TIL: you cannot freely use `and`s inside LOOP `for` expressions.. you need to be careful!
[SBCL] CL-USER> (loop for n upto 5 and square = (* n n) collect square)
(0 0 1 4 9 16)

[SBCL] CL-USER> (loop for n upto 5 for square = (* n n) collect square)
(0 1 4 9 16 25)

[SBCL] CL-USER> (loop for n in '(0 1 2 3 4 5) for square = (* n n) collect square)
(0 1 4 9 16 25)

[SBCL] CL-USER> (loop for n in '(0 1 2 3 4 5) and square = (* n n) collect square)
The value
  NIL
is not of type
  NUMBER
when binding SB-KERNEL::X
   [Condition of type TYPE-ERROR]

Restarts:
  R 0. ABORT - Exit debugger, returning to top level.

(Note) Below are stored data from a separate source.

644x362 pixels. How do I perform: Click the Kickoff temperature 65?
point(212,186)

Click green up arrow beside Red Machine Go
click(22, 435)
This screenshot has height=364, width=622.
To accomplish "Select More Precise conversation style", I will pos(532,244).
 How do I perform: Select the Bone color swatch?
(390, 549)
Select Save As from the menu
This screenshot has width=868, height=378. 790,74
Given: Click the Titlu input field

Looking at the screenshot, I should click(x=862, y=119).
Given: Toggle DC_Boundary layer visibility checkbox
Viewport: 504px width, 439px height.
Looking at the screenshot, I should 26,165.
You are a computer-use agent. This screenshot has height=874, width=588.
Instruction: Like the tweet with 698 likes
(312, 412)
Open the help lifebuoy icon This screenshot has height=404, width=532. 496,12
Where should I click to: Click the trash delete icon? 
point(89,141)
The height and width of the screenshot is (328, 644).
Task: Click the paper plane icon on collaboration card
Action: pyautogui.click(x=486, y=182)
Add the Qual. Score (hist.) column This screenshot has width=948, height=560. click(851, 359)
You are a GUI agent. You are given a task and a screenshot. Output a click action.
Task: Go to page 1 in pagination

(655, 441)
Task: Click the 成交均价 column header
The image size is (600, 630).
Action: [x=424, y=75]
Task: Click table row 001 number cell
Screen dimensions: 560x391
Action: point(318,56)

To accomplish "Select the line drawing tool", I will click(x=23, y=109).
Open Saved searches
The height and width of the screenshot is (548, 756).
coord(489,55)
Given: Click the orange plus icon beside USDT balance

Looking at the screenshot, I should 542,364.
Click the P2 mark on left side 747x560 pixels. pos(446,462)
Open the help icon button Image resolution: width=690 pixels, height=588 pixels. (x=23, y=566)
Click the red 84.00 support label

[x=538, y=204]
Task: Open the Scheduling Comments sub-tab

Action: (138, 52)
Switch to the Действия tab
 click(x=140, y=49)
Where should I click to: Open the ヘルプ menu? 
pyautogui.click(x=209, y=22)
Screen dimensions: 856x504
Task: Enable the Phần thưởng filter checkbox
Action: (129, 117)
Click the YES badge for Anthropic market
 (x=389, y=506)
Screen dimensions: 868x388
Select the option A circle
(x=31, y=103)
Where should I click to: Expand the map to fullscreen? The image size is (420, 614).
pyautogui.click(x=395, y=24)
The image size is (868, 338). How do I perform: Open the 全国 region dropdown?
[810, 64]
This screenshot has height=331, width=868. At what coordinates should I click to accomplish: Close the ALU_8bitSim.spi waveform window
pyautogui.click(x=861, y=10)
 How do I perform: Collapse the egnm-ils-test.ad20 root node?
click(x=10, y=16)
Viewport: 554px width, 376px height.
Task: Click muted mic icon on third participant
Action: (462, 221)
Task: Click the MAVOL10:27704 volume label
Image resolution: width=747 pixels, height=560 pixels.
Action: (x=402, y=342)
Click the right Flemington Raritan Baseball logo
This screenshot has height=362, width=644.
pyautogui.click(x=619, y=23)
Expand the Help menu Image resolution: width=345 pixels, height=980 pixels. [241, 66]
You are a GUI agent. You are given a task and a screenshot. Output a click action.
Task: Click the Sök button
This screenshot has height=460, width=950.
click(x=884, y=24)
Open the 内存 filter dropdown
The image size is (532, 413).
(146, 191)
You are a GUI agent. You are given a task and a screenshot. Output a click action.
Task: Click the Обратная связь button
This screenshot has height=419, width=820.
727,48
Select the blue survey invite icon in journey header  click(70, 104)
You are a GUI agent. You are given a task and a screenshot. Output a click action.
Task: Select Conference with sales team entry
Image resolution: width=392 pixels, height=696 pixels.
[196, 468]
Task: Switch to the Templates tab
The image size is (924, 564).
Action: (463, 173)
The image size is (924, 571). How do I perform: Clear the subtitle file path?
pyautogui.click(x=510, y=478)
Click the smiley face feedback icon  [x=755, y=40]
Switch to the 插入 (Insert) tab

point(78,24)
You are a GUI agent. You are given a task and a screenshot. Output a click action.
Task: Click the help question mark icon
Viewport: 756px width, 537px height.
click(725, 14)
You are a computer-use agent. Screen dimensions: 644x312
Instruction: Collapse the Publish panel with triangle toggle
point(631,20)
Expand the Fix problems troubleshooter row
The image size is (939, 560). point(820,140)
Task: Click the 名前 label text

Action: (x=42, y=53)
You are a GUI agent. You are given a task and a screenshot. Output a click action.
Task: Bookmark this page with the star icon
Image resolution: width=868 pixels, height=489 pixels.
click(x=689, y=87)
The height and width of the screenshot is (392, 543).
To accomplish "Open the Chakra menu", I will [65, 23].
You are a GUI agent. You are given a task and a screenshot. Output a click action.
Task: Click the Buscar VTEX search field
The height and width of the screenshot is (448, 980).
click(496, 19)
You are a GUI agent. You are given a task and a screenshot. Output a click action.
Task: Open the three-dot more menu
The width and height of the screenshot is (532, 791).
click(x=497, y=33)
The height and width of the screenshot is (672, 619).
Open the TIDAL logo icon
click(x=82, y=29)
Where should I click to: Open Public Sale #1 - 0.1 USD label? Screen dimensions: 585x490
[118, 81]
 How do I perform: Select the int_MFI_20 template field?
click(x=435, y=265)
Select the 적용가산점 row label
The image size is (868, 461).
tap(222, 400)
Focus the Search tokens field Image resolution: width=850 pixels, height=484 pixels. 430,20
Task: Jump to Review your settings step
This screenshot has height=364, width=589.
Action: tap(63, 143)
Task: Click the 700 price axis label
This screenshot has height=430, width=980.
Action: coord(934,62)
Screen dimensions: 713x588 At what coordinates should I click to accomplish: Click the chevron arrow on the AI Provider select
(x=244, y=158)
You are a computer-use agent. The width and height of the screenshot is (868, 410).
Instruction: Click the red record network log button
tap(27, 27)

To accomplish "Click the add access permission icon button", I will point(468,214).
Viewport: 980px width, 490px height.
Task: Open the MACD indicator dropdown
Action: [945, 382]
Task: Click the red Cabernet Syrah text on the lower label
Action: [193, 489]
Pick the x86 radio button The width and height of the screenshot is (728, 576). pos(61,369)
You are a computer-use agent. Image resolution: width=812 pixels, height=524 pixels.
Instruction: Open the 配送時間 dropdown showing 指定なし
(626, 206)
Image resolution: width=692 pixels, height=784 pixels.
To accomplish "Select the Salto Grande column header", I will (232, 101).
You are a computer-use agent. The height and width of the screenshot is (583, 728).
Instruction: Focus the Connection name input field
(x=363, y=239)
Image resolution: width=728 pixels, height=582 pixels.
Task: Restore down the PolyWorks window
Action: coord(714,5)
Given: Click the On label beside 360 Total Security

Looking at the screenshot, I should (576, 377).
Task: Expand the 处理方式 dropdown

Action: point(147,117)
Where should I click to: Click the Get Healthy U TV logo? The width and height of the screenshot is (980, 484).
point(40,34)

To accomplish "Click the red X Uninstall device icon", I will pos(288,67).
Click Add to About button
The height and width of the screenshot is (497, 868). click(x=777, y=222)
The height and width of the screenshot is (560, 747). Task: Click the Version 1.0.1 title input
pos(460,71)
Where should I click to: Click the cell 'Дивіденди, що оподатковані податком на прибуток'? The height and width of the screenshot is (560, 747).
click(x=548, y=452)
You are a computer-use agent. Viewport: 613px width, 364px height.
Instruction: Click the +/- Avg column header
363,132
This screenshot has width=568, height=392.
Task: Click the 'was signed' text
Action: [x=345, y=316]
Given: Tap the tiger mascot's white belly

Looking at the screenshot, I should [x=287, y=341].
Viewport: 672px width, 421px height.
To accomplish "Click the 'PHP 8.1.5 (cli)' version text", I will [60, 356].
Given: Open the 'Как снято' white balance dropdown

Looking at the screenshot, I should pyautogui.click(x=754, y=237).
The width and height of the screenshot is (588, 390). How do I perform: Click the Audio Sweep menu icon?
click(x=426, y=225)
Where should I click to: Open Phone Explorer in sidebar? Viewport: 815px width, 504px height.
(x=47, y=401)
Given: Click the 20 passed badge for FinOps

[SBCL] CL-USER> (loop for n upto 5 and m from 5 downto 0 collect (+ n m))
(5 5 5 5 5 5)

[SBCL] CL-USER> (loop for n in '(0 1 2 3 4 5) and m in '(5 4 3 2 1) collect (+ n m))
(5 5 5 5 5)
So it seems like you can use `and`s when chaining assignments of the _same type_ (i.e. sequence iterations with sequence iterations, number ranges with number ranges...).  From the Lisp Discord server:
AND does bindings and updates "in parallel", like LET/PSETF rather than sequentially like LET*/SETF, so you can't refer to the previous variable (you can in the update form, but it will refer to the previous value rather than the current one)

2020-12-23 (permalink)

Advent of Code: [2020/23](https://adventofcode.com/2020/day/23)

Solution:

- Create a _circular_ list -- let's thank Quickutil's [NCYCLE](http://quickutil.org/list?q=ncycle)
- Part 1 (play the _damn_ game)
- select the _next_ three cups
- find the destination cup -- it's a circular list, so MEMBER here will do just fine
- update the list -- I used PSETF to update multiple places...in _parallel_
- Part 2 (play the _damn_ game, again, with 1M cups, and this time stop after 10M moves)
- it's _clear_ our calls to MEMBER are the bottleneck we should try to get rid of
- how? create a HASH-TABLE mapping cup labels to their _places_ in the circular list
- fuss around with LIST pointers
(defun parse-cups (data)
  (reverse (digits (parse-integer (first data)))))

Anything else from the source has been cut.